Dallas-based TXU Corp. would pass into private hands if its many-sided, historically large agreement with private-equity giants wins approval and does not run into deal-breaking moves by Texas policymakers.
The transaction involves Kohlberg Kravis Roberts and Texas Pacific Group, with Goldman Sachs in a major supporting role, acquiring TXU in a deal valued at $45 billion. It would be the biggest private-equity buyout in history. And perhaps proving the serious business that climate change politics has become, it would mark the first time that a deal involved major concessions to national environmental groups.
This is a momentous event for our company in our long journey to transform TXU from a former integrated monopoly to high-performance businesses.
-TXU Chairman and CEO John Wilder
GS Capital Partners, Lehman Brothers, Citigroup and Morgan Stanley intend to be equity investors at closing, TXU said, noting that the agreement calls for TXU shareholders to be offered $69.25/share in cash, a 25% premium over TXU's average share price over the 20 days ending Thursday, February 22. In addition to more than $32 billion in cash payments for TXU's outstanding shares, the new owners would assume more than $12 billion in TXU debt.
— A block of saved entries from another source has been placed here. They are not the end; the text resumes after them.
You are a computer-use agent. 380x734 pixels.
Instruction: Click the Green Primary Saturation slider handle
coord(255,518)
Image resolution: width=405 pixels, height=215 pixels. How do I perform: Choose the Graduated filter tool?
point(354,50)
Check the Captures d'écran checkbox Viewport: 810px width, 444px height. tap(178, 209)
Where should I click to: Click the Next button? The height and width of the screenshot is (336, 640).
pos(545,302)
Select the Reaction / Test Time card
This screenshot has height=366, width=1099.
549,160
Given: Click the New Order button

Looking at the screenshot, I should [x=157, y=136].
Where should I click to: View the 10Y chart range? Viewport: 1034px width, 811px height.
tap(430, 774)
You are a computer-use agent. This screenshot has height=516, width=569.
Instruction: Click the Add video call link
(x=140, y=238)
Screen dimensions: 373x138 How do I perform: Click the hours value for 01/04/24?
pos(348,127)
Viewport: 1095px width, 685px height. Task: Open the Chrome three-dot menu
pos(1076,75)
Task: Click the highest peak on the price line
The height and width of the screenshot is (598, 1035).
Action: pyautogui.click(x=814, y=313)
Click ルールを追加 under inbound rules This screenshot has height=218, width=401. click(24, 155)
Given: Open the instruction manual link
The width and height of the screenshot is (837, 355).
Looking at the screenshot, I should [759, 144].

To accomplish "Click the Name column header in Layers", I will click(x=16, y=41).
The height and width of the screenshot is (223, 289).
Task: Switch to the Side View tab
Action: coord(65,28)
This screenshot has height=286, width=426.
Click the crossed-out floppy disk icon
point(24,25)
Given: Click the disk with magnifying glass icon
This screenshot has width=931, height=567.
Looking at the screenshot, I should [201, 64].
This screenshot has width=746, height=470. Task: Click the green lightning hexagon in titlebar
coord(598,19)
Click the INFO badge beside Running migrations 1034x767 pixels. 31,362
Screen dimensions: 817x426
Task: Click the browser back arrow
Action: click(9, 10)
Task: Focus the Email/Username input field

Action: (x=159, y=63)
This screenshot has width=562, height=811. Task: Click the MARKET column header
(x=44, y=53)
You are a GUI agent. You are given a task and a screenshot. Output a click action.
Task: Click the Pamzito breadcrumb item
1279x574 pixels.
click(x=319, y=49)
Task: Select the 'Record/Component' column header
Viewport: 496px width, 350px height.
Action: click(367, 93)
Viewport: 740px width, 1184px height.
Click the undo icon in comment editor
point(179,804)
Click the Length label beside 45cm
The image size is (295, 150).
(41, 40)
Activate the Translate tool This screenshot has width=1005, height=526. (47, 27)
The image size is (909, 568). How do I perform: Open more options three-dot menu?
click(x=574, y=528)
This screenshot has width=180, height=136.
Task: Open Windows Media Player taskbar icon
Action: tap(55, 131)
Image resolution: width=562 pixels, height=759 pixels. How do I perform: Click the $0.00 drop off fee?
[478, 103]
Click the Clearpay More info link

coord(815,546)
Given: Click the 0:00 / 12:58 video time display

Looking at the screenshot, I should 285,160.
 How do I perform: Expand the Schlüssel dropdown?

Under the buyout agreement, TXU may solicit proposals from third parties through April 16. The company said its board of directors intends to solicit proposals during this period but will not disclose developments in the solicitation unless its board of directors makes a decision on an alternative proposal.
The record-breaking deal came to light over the weekend, and -- if, as the prospective buyers hope, it proceeds to closing in the second half of this year -- it would result in the cancellation of TXU's plans to build eight 858-MW pulverized coal plants in Texas (see map). It also would result in a 10% reduction in TXU's retail rates in Texas, and a commitment by the new owners to invest a total $400 million on demand-side management programs over the next five years.
The company said it would still build a total of 2,200 MW of lignite-fired capacity at its Oak Grove and Sandow stations in Texas, and it is prepared to "un-mothball" up to 1,600 MW of idled natural gas-fired capacity in Texas if that power is needed to maintain system reliability.
Describing the agreements made with Environmental Defense and the Natural Resources Defense Council, KKR and Texas Pacific also said that under their ownership TXU would reduce its carbon-dioxide emissions to their 1990 level by 2020; support a federal mandatory cap-and-trade program to regulate carbon dioxide emissions; and join the FutureGen Alliance, the consortium of companies supporting FutureGen, the Department of Energy's effort to create the world's first near-zero-emissions solid-fuel-fired plant.
"This is a momentous event for our company in our long journey to transform TXU from a former integrated monopoly to high-performance businesses," said TXU Chairman and CEO John Wilder, who is credited with turning TXU's fortunes since he joined it three years ago this month after a stint as Entergy's CFO.
"With these long-term and very informed investors, we can execute a new strategy that will allow us to reshape TXU's program to build new electric generation units," Wilder continued. "Our new strategy will meet two important objectives: addressing Texas's immediate and future energy and reliability needs; and doing so in a manner that responds to the desires of policy makers and other key stakeholders to incorporate new technology advancements and conservation."
TXU has drawn bigger and bigger brickbats from national environmental groups and political figures as well as environmentalists and big-city mayors in Texas over its coal-plant plan, which was set back last week by a Texas judge's injunction against Republican Governor Rick Perry's 2005 executive order to "fast-track" the regulatory review of solid fuel-fired environmental permits and by Texas administrative law judges' decision to delay the evidentiary hearing for six TXU coal-plant permit applications by more than four months.
Henry Kravis, founding partner of KKR, said that his firm and the other investors, working with TXU's Wilder, "have developed a new vision ... of how we can turn TXU into a more innovative, customer-centric, environmentally friendly company, and we plan to work with management to implement it."